Donnerstag, 4. Februar 2016

Über den Debitismus - Geld als Schuld

von Tommy Casagrande
Der Debitismus behauptet, Geld sei kein Tauschmittel. Anstelle dessen wird behauptet, es sei ein Schuldschein. Auf dieser Grundlage basierend hat der Debitismus sich ein in sich stimmiges theoretisches Konstrukt geschaffen. Jedoch steht und fällt es mit der Begriffsdefinition von Geld. 

Um die Behauptung zu widerlegen, Geld sei kein Tauschmittel, genügt es, den Fokus auf die Begriffsdefinition zu legen. 

Ein Geld, nicht Geld an sich - so etwas gibt es nicht - ist immer das "marktfähigste Produkt" solange es nicht durch Zwang in einem freien Markt verboten wird. 

Geld ist nichts weiter als der Name des Tauschmittels, mit dem am Markt am leichtesten getauscht werden kann.

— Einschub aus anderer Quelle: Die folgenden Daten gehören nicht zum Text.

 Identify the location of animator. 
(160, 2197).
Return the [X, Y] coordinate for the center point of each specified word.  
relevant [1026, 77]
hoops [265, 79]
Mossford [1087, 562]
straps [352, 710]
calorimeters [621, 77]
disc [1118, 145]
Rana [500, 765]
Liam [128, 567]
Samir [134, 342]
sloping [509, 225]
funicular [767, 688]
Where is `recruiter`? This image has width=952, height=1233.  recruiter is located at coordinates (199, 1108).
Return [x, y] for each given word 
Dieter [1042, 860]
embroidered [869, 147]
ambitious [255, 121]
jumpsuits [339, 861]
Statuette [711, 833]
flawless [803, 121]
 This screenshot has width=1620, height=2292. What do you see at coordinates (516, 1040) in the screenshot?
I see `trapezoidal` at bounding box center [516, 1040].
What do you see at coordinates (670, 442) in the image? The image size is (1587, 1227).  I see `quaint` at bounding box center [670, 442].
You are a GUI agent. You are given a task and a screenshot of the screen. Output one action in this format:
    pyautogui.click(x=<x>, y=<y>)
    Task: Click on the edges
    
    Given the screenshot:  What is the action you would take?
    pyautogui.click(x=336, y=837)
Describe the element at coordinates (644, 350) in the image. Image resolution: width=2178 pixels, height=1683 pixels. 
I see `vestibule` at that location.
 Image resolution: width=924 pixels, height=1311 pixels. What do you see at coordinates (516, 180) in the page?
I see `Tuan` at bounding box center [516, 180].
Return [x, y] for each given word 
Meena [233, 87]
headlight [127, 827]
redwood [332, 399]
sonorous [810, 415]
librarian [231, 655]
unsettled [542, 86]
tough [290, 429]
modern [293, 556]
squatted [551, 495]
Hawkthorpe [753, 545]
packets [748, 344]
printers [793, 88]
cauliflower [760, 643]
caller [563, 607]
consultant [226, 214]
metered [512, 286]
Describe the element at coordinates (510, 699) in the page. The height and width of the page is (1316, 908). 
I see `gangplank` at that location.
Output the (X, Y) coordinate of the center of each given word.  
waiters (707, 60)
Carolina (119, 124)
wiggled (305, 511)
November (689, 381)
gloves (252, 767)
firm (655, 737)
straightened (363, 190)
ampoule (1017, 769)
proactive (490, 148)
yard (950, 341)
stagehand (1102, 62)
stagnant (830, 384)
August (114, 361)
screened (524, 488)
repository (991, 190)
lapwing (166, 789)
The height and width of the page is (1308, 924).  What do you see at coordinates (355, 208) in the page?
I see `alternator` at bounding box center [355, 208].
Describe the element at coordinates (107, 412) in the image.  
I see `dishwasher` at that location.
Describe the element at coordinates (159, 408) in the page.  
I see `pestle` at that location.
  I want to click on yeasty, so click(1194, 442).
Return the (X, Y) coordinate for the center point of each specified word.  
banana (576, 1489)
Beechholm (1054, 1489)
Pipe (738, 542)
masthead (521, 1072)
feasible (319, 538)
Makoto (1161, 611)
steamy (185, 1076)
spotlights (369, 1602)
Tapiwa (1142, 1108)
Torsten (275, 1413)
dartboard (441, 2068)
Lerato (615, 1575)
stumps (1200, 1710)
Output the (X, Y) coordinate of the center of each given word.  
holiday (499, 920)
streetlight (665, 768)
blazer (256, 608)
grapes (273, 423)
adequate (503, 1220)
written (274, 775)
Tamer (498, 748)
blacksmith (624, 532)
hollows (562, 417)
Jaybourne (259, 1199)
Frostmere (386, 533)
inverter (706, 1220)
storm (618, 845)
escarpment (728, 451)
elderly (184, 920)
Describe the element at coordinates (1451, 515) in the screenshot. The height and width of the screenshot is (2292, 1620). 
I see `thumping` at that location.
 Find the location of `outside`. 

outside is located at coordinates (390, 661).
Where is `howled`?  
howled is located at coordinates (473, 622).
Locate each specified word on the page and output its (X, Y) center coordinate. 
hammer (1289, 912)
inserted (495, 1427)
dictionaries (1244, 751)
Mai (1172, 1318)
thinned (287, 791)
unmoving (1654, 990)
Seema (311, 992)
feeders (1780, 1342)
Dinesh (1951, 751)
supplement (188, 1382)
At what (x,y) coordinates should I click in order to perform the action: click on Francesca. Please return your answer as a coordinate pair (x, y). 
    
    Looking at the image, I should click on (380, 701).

Wenn alle Marktteilnehmer bereit sind ihre Tauschwaren für Butter zu tauschen, wird aus Butter ein Geld. Die Butter hat dann zwei Funktionen. Erstens als Genussmittel, und Zweitens als Tauschmittel. 

Auf einem unbehinderten Markt wird sich mit großer Wahrscheinlichkeit (mit großer Wahrscheinlichkeit sage ich darum, weil in einer freien Gesellschaft Menschen natürlich auch frei darin sind, umständliche Tauschmittel zu verwenden, wenn sie das möchten) nur das Geld durchsetzen, welches die besten Voraussetzungen mitbringt, also unter anderem dauerhaft ist (das ist Butter nicht, die wird ranzig), einen hohen Tauschwert bei geringer Menge bietet (wie viele Tonnen Butter braucht man, um ein Auto einzutauschen?), und eine gute Teilbarkeit (Eier zum Beispiel kann man nicht teilen ohne Rührei zu bekommen).

Aus diesem Grund haben sich im Laufe der Geschichte Edelmetalle als Tauschmittel etabliert. Es gab aber auch andere. Jüngeres Beispiel sind Zigaretten in Kriegsgefangenenlagern. 

Ist einmal ein Geld akzeptiert, kann es auch als Vergleichswert benutzt werden. Dieser Vergleichswert ist es, der es uns erlaubt, Gewinn und Verlust relativ einfach zu berechnen, indem man die Werte aller anderen Waren mit ihrem Buttergeldwert vergleicht, kurz: Buchführung betreibt. 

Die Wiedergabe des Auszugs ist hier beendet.